As for why it takes the United States government three months to run a name through a computer and print out a piece of paper, I have no idea.
5. South Africans are now required to submit proof that their schooling was in English
South African citizens are now required to submit proof that their schooling from at least second grade middle school through university was conducted in English. Proof of the curriculum being conducted in English is required with the initial application submission. Proof can be in the form of a letter from the school’s administrative office.
This, to me, is the most dubious change. To be sure, I’ve met South Africans here for whom English was clearly not their first language. I’ve also met French-Canandians for whom the same was obviously true. Why one and not the other? If I can tell in a few minutes of talking to someone whether or not they’re a native speaker, why can’t the EPIK recruiters, who are mostly gyopo, do the same in the application interviews?
But go too far with that thinking and you’ll start to question why native speakers are privileged at all, and why EPIK doesn’t accept bilingual people from the Philippines. All good questions, but if you’re going to teach here, you’ll need to reach some sort of personal accommodation with that.
As for South Africans, you now have an extra hoop to jump through. If that means a ridiculously unfair result for your unique situation, I’m sorry.
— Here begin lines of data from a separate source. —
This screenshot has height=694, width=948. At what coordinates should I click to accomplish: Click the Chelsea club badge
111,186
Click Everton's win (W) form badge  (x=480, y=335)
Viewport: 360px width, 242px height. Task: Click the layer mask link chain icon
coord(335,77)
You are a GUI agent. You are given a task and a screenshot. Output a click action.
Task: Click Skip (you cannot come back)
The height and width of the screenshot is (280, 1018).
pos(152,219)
I have a TESOL master’s student at the moment who graduated from one of the world’s top universities, was educated in English and speaks it like a native. She’s Filipino. Maybe you can talk to her about it; she thinks it’s unfair, too.
Not on Korvia’s list, but EPIK also seems to be pretty ambivalent about recruiters. When applications opened this term, there were no approved recruiters – you had to apply through EPIK, or not at all. My impression was that they weren’t going to use recruiters.
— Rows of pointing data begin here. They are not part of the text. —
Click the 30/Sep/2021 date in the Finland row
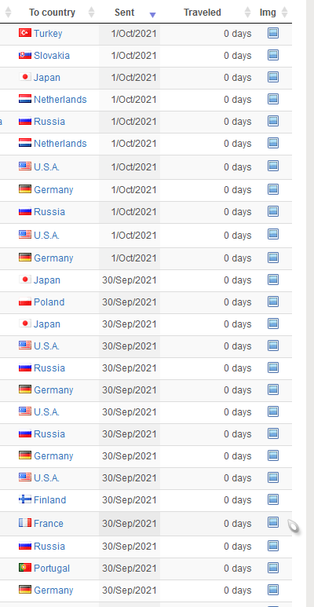Image resolution: width=314 pixels, height=607 pixels. point(130,499)
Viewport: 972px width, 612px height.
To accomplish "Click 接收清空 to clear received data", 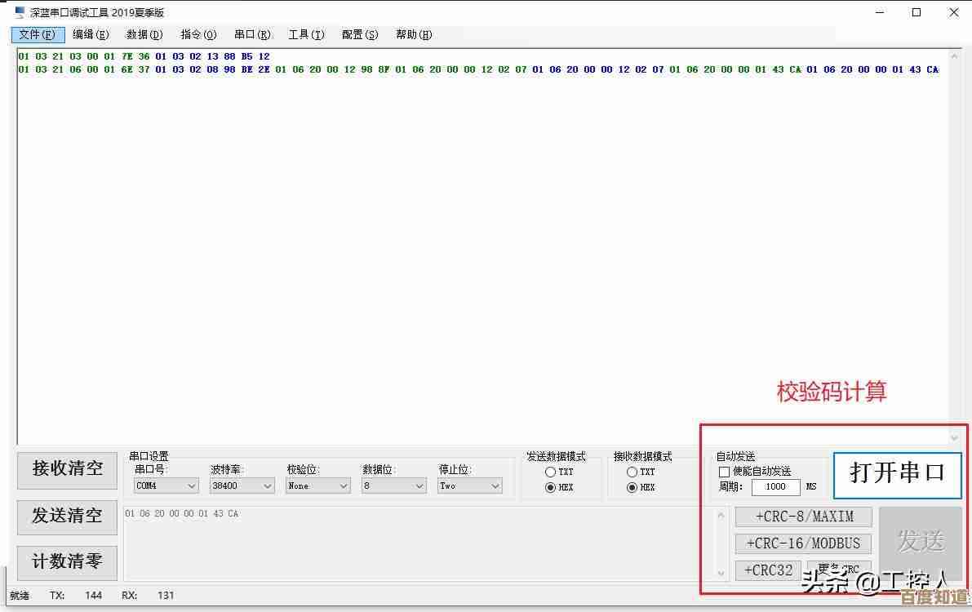I will click(66, 470).
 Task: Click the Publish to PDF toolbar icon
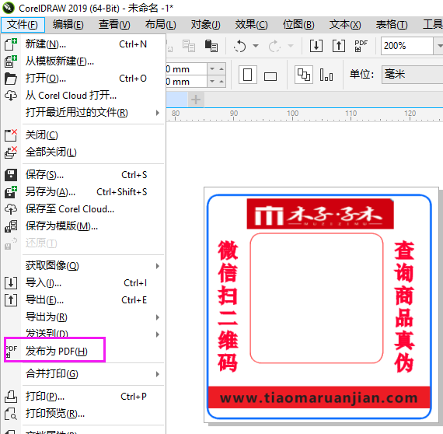[x=361, y=46]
Later, for whatever reason, they announced that they were going to use recruiters after all. They had a particularly hurried application period, and selected four recruiters shortly afterwards, down from the 8 or so they had used in the past: Korean Horizons, Reach to Teach, Canadian Connection, and Korvia.
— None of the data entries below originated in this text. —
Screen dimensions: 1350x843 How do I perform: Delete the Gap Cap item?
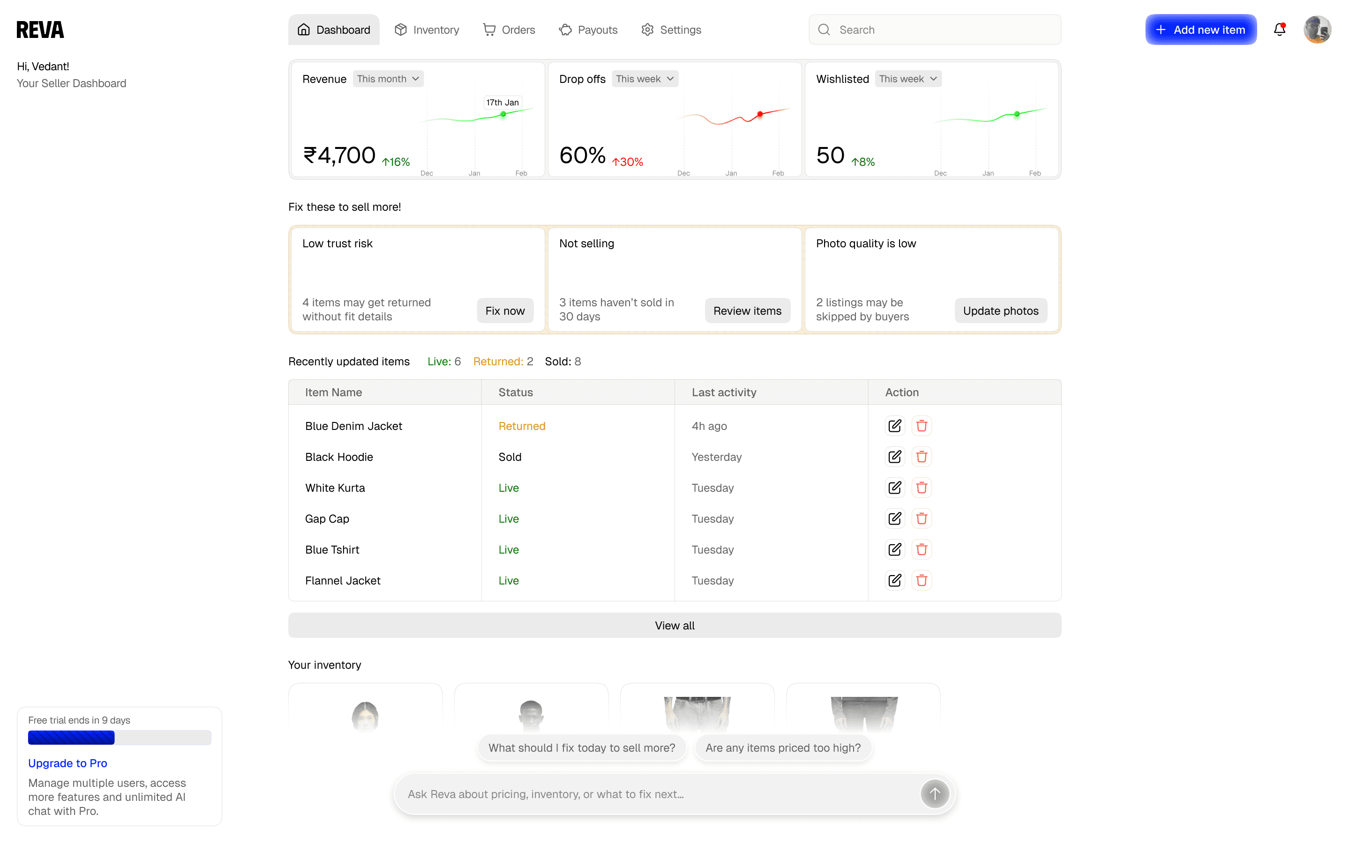922,519
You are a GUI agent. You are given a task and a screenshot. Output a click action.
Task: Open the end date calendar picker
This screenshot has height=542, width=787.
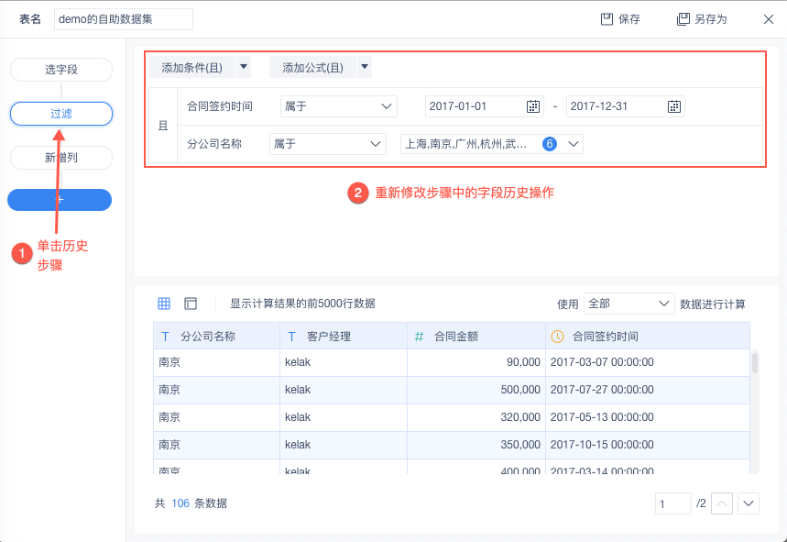pos(674,106)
These four are probably the most reputable recruiters; that said, as I’ve noted previously, I don’t particularly trust any recruiter to have the best interests of applicants in mind. Recruiters’ clients are the programs and hagwons; teachers are the product they sell. EPIK, too, has long indicated that they would prefer people to apply directly:
Q: Is there a difference between applying directly to EPIK or applying through a recruiter?
People who apply directly through EPIK typically have a faster response time and are granted interviews quicker than those who go through a recruiter. In addition, the application deadline is a lot sooner for recruiters. Lastly, the recruiters we work with vary each application term, so you will want to check our ‘Application Procedures’ section to see which recruiters we are currently working with.
I don’t know why EPIK began accepting applications without recruiters this semester, then hurriedly selected four. It could be that they wanted to do away with recruiters altogether, then got overwhelmed; or it could just be that they left things to the last minute and then couldn’t get it done in time – hardly unusual in Korea. Regardless, my advice continues to be that you’re better off doing your own research and applying to EPIK directly, rather than using a recruiter. This advice is for EPIK only; for GEPIK and the other provinces that hire outside of EPIK, using a recruiter might be a good idea, as it’s difficult to find and negotiate with individual schools, particularly if you’re coming from outside the country.